# [BRONGEGEVENS]
##########
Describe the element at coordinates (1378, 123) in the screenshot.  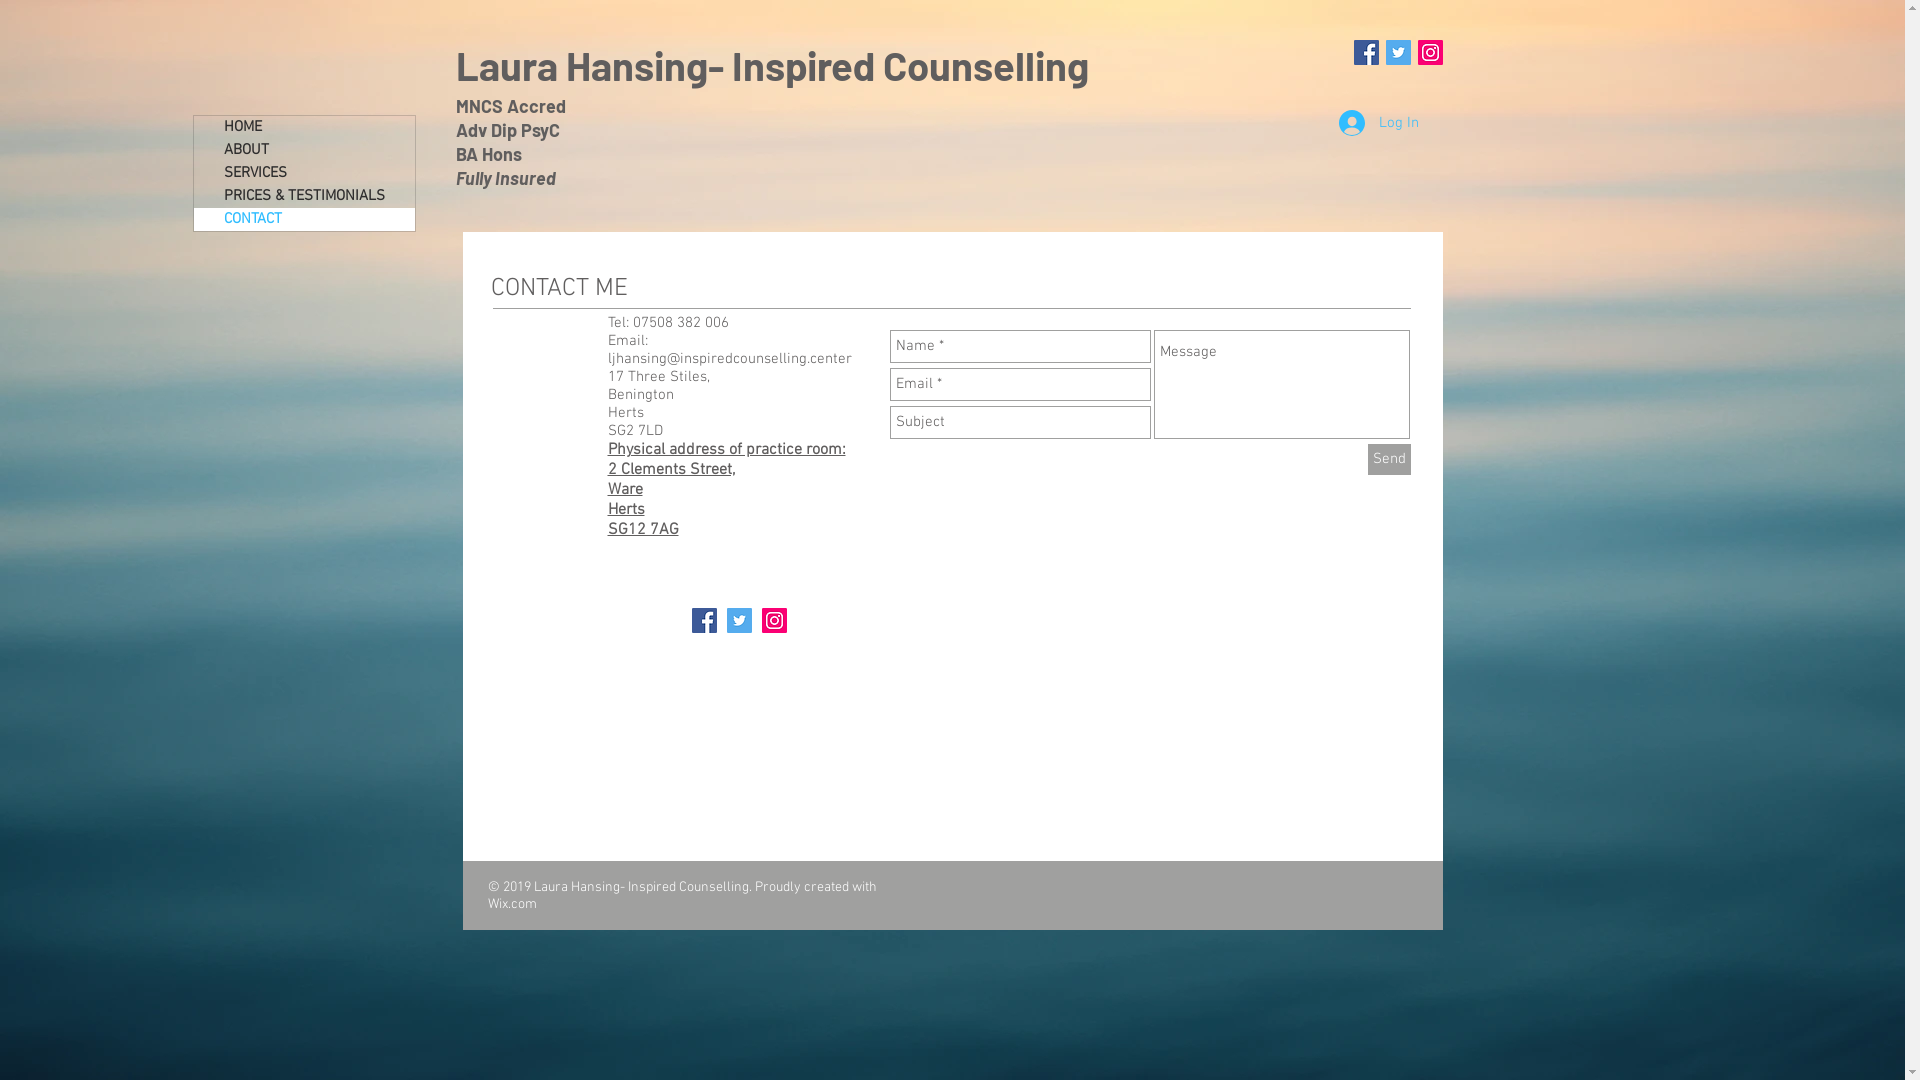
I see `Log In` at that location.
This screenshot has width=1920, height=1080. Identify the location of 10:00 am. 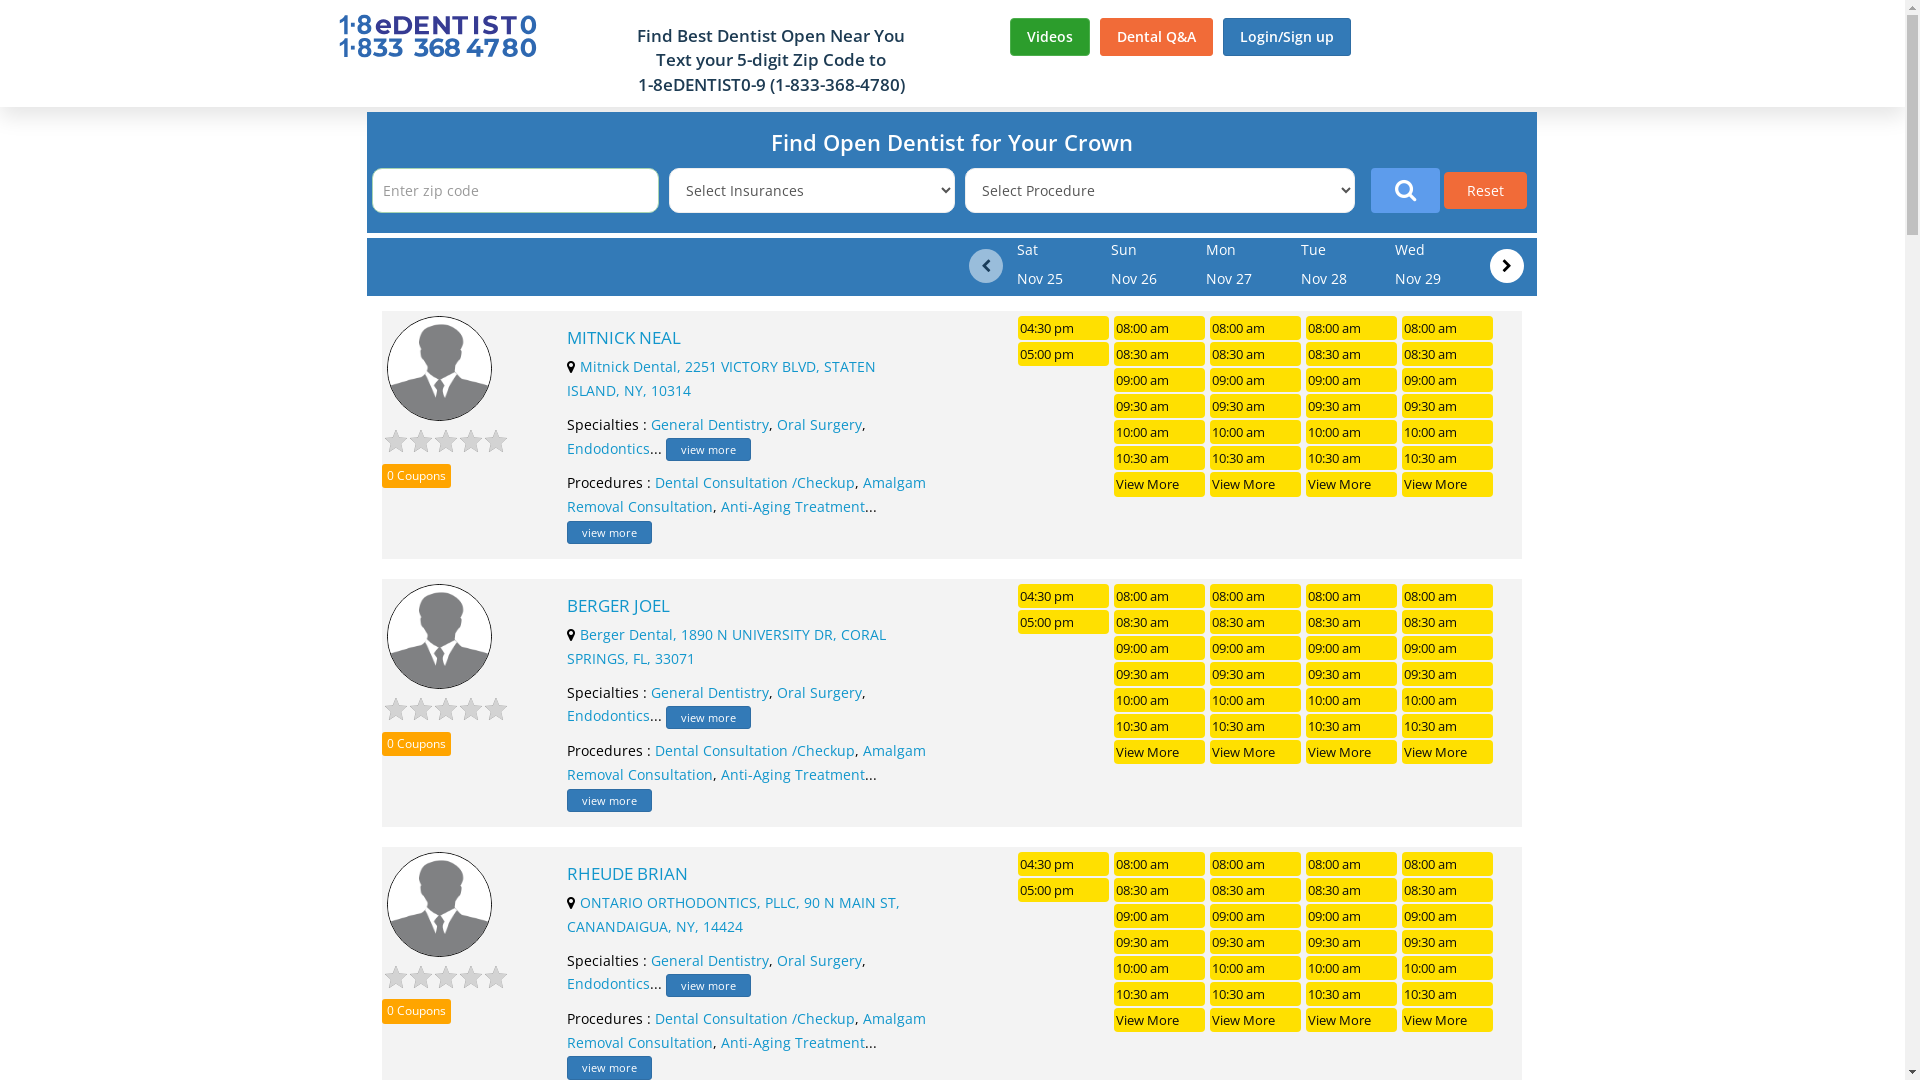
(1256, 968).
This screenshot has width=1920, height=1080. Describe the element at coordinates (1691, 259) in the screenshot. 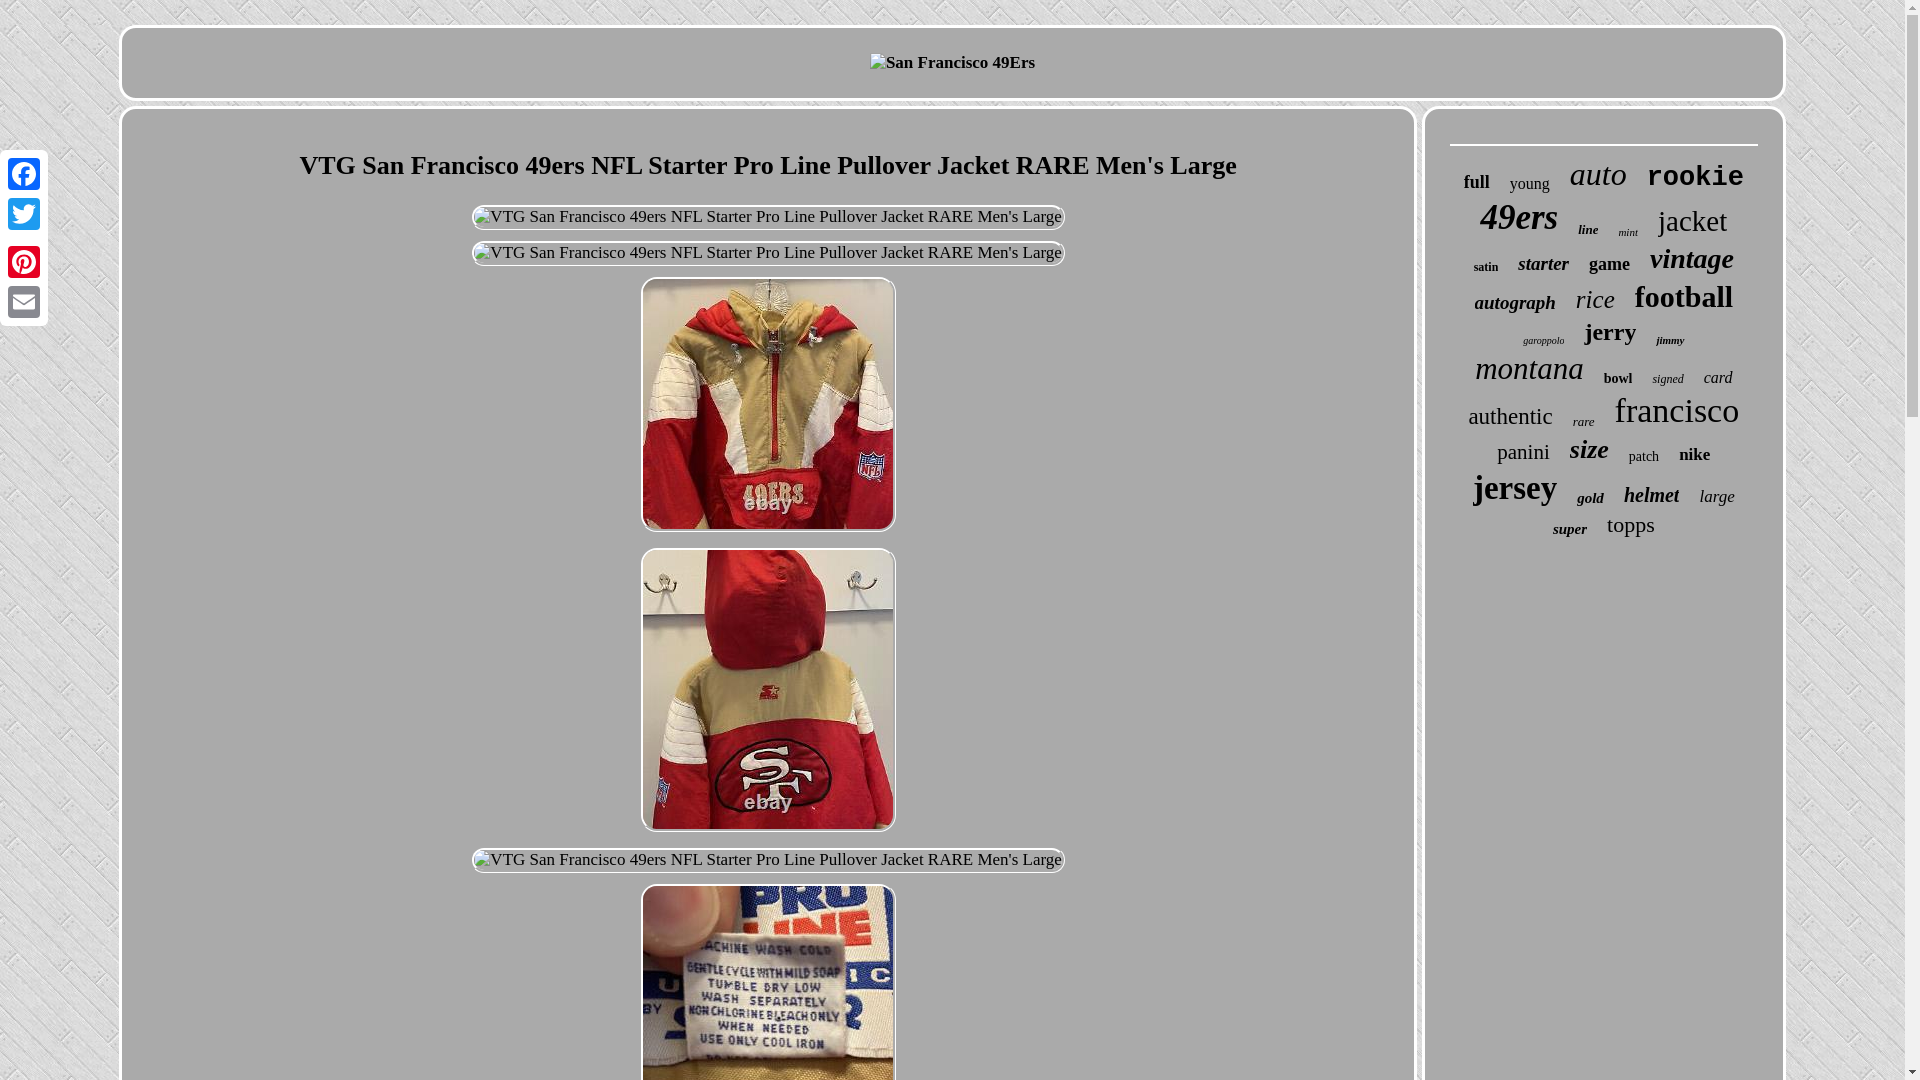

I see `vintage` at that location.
##########
# [WAT WORDT VERWACHT]
Geef alsjeblieft al het materiaal hierboven regel voor regel letterlijk weer. Laat de afbeeldingen daarbij weg.

# [UITVOER HIERONDER]
Describe the element at coordinates (1378, 123) in the screenshot.  
I see `Log In` at that location.
This screenshot has width=1920, height=1080. Identify the location of 10:00 am. 
(1256, 968).
This screenshot has width=1920, height=1080. Describe the element at coordinates (1691, 259) in the screenshot. 

I see `vintage` at that location.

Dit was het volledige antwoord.